The Temper Trap bedienen selbstredend ein ganz anderes Publikum. Die Pöbler sind gewichen, die gute Stimmung aber ist geblieben. Über die Tribüne schallen nun astreine Indie-Rock-Sounds, denen man sich nicht entziehen will, selbst wenn man könnte. Dougys Stimme tut ihr Übriges dazu und verzaubert halbe Fans schnell in ganze: „Die haben mich voll umgehauen, eine richtige Live-Band halt.“ Und das stimmt. Die Jungs ziehen ihr Publikum mit einer Präsenz sondergleichen in den Bann, bei dem die ein oder anderen auch mal weiche Knie bekommen. Mehrmals kommt Dougy von der Bühne runter und singt nicht nur für, sondern auch mit seinen Fans. Eins steht fest, die vier haben nicht nur abgeräumt, sondern auch abgeholt.
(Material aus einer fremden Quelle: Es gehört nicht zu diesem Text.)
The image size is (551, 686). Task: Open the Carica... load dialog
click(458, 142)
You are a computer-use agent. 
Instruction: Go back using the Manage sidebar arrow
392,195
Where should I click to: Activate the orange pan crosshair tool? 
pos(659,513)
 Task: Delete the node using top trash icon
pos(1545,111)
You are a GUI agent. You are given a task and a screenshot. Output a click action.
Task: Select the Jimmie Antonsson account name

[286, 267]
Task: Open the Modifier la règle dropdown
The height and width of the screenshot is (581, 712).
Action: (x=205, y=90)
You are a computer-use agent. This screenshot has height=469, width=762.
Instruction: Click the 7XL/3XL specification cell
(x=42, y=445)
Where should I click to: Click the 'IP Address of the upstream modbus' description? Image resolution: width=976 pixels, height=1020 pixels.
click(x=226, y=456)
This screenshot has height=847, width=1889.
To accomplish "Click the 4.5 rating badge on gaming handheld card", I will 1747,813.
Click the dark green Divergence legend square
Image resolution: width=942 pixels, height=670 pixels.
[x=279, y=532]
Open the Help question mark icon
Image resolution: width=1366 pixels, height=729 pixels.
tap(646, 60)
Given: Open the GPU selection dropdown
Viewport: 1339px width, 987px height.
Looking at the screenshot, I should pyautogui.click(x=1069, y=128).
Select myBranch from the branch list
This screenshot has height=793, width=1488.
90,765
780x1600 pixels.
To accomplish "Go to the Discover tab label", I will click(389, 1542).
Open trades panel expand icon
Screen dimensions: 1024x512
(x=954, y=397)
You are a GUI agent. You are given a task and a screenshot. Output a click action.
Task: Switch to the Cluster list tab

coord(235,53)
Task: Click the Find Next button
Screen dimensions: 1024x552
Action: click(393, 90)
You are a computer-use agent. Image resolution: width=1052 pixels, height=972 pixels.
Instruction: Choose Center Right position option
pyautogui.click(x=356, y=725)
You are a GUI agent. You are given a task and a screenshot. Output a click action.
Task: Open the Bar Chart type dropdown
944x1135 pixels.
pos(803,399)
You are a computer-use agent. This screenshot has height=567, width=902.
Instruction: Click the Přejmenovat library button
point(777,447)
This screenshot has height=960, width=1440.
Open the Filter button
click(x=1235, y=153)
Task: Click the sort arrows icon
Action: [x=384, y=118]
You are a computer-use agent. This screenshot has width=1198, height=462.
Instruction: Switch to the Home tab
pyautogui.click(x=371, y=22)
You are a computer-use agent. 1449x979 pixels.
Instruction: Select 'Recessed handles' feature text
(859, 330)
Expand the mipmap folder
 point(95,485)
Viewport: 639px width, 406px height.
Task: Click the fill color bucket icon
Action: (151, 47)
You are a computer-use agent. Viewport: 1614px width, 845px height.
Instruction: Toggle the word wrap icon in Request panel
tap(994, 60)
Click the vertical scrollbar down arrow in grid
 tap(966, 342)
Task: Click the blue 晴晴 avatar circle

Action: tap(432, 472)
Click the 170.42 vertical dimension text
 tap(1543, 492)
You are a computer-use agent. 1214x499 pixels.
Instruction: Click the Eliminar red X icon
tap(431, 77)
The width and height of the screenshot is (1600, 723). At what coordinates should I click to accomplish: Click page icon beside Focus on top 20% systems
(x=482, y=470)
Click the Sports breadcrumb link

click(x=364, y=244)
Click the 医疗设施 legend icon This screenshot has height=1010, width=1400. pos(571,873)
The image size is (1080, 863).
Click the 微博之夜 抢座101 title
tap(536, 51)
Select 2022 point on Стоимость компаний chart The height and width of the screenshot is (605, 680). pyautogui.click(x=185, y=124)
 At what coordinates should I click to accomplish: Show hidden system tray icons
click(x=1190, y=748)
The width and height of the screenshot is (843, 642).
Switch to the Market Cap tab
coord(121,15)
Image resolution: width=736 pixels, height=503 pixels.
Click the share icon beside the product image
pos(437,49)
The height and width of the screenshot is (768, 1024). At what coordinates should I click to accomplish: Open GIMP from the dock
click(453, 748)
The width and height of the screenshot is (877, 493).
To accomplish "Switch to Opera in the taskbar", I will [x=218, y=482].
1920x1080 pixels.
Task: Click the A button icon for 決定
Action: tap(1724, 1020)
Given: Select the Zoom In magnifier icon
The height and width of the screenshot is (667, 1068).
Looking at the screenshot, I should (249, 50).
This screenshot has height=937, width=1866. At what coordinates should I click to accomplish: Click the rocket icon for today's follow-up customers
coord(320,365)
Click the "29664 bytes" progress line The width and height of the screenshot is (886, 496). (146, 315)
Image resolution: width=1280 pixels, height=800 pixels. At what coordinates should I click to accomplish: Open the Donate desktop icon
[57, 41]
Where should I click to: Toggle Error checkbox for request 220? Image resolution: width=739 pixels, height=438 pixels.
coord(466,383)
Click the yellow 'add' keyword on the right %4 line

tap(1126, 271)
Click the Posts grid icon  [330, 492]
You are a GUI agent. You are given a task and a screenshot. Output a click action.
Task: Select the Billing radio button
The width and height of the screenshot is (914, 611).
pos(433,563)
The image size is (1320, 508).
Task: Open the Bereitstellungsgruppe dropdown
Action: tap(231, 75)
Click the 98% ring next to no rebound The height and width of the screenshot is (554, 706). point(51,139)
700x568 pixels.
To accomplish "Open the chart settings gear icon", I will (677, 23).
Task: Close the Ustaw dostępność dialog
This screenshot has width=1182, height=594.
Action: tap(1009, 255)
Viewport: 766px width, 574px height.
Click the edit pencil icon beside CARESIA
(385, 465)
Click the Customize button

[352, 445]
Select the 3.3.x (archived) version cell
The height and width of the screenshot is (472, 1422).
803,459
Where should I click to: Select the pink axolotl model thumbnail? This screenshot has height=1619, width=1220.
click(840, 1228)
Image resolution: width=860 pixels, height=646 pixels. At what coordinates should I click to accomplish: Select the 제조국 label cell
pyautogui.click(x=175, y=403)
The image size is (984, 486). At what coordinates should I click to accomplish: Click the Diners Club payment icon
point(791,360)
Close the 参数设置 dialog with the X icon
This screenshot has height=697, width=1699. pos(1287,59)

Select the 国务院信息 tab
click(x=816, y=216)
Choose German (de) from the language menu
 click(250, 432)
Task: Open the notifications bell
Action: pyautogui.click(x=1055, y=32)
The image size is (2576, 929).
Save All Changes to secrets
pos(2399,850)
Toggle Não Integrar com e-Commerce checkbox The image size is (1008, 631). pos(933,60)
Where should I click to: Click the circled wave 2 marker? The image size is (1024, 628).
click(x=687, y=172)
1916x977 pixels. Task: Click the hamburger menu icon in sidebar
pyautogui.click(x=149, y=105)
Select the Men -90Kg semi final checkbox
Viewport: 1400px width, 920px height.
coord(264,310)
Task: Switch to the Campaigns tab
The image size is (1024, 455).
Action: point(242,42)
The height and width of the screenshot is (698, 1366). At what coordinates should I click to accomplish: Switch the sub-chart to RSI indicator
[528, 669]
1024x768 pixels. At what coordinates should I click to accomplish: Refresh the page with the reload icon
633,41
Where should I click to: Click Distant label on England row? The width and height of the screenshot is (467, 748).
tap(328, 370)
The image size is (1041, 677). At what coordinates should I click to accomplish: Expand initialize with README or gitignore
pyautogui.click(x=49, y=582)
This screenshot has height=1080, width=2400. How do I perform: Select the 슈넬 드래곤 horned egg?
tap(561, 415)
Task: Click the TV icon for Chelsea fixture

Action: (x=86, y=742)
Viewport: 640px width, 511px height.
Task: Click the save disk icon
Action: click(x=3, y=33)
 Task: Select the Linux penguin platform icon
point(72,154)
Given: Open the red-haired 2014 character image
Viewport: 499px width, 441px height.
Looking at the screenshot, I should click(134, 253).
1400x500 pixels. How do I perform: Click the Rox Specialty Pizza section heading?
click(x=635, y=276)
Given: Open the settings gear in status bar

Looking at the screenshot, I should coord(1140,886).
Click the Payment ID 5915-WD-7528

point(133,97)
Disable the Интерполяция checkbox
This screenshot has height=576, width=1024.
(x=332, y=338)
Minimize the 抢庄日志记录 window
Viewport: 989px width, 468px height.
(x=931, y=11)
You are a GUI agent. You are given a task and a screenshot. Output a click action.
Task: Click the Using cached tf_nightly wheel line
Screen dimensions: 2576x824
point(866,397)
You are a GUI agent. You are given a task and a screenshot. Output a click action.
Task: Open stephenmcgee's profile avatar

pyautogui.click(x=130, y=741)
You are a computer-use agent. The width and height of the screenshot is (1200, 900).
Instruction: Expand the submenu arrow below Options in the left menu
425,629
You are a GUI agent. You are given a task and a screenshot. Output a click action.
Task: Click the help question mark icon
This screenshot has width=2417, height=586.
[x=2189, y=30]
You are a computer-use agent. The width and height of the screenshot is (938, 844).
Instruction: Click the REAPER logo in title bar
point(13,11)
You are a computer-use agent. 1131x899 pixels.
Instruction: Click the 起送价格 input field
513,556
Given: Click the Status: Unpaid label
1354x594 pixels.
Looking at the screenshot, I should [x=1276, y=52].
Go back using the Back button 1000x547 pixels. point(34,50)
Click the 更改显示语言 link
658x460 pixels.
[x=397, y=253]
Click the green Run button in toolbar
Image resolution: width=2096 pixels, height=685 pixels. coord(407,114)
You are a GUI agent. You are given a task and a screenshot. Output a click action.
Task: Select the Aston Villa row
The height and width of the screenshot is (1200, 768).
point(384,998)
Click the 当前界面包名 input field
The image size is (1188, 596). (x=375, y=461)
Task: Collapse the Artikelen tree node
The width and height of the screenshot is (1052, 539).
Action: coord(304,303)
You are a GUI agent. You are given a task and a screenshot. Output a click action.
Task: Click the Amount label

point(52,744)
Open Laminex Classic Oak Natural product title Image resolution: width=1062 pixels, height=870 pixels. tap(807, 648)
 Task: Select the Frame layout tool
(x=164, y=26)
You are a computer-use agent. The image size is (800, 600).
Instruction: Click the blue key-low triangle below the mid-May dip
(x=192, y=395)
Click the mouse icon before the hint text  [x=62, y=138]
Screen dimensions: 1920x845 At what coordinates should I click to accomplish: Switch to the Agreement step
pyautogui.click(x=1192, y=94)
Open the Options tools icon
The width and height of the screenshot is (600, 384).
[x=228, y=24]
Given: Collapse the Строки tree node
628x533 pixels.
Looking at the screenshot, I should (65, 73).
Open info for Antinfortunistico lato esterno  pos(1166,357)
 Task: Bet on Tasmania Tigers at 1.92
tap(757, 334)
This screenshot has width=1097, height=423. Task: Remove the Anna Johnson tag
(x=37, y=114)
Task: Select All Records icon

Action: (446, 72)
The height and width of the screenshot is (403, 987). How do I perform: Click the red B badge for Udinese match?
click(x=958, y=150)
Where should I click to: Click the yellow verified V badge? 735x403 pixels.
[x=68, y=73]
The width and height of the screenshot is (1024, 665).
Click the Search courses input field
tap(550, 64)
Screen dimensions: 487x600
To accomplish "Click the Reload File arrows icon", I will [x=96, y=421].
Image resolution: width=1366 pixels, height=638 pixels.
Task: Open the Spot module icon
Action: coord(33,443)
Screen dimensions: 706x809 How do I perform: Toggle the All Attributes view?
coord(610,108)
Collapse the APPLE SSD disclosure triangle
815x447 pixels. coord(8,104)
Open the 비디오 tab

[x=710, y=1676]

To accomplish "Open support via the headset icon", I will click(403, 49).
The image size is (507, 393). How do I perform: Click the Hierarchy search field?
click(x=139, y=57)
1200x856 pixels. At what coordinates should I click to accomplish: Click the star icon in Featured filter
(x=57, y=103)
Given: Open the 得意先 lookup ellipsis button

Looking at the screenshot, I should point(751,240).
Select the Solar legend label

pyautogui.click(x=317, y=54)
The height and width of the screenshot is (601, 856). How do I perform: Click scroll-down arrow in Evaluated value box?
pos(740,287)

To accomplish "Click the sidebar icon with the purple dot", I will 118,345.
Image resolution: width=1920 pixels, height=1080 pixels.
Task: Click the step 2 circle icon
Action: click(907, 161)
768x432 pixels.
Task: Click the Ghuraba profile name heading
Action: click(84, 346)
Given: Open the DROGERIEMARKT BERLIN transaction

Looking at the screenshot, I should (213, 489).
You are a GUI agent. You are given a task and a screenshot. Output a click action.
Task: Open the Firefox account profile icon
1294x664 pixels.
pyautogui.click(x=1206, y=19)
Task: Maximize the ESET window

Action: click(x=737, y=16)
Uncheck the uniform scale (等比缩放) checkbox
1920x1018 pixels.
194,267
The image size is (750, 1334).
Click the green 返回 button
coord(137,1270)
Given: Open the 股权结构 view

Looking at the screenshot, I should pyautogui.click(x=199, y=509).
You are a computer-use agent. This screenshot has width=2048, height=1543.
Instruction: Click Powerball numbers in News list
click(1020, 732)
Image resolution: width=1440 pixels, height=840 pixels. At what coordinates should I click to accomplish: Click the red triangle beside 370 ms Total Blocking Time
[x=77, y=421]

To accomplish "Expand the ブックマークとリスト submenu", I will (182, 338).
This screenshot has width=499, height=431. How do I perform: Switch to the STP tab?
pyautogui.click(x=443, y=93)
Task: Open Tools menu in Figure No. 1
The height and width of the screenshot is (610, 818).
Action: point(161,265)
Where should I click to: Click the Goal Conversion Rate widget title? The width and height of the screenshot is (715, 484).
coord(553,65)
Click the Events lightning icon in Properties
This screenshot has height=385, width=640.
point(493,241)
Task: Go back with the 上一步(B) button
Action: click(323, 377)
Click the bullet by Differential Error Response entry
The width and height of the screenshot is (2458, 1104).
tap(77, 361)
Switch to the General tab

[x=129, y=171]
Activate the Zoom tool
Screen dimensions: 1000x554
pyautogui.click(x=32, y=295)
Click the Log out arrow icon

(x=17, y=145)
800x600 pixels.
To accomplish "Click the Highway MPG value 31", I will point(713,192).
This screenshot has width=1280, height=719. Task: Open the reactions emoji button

Der Übergang zu Trentemøller könnte nicht fließender sein. Der Däne schließt mit beinahe erotischen Klängen an die vier Australier an und das Musikfestival mit einer bombastischen Stimmung ab. Die klaren Indiewellen werden nun von minimalistischen Elektrosounds abgelöst, die schließlich in wärmere psychedelische Klänge übergehen und die Fans in tranceähnliche Tänze verführen. Währenddessen übersetzt die Lichtshow musikalische Akzente auf den Nachthimmel und färbt das Schwarz in tiefes Rot und kühles Blau.
Das Programm der WIP Stage ist vor allem eins: experimentierfreudig. Das Publikum braucht lediglich etwas um in die Gänge zu kommen, doch am späteren Nachmittag schafft es BAR schließlich, die Menge zu inspirieren. Selbstvergessen tanzen Christina und Lucas zu ästhetischen bis poppigen New-Wave-Melodien, die ihre Stimmen einem filigranen Muster folgend durchweben. Von so viel Esprit lässt sich auch das anfangs noch steife Publikum anstecken und geht begeistert mit.
Weiter geht es mit Musik aus Kenia. Nachdem in der Pop-Musik lange schon von afrikanischen Klängen abgekupfert wurde, ist es nun an der Zeit, die Bühne für bessere Originale zu räumen. Ogoya Nengo and The Dodo Woman’s Group begeistern mit einfachen Mitteln, sei es a-cappella oder lediglich in Begleitung von original kenianischer Percussion. Ihre Stimmen sind ausdrucksstark, die Rhythmen eingängig und das Publikum in Bewegung. Es geht nicht um kulturelle Selbstausschlachtung, sondern Erhaltung eines Musikstils, der in Kenia fast schon vergessen ist.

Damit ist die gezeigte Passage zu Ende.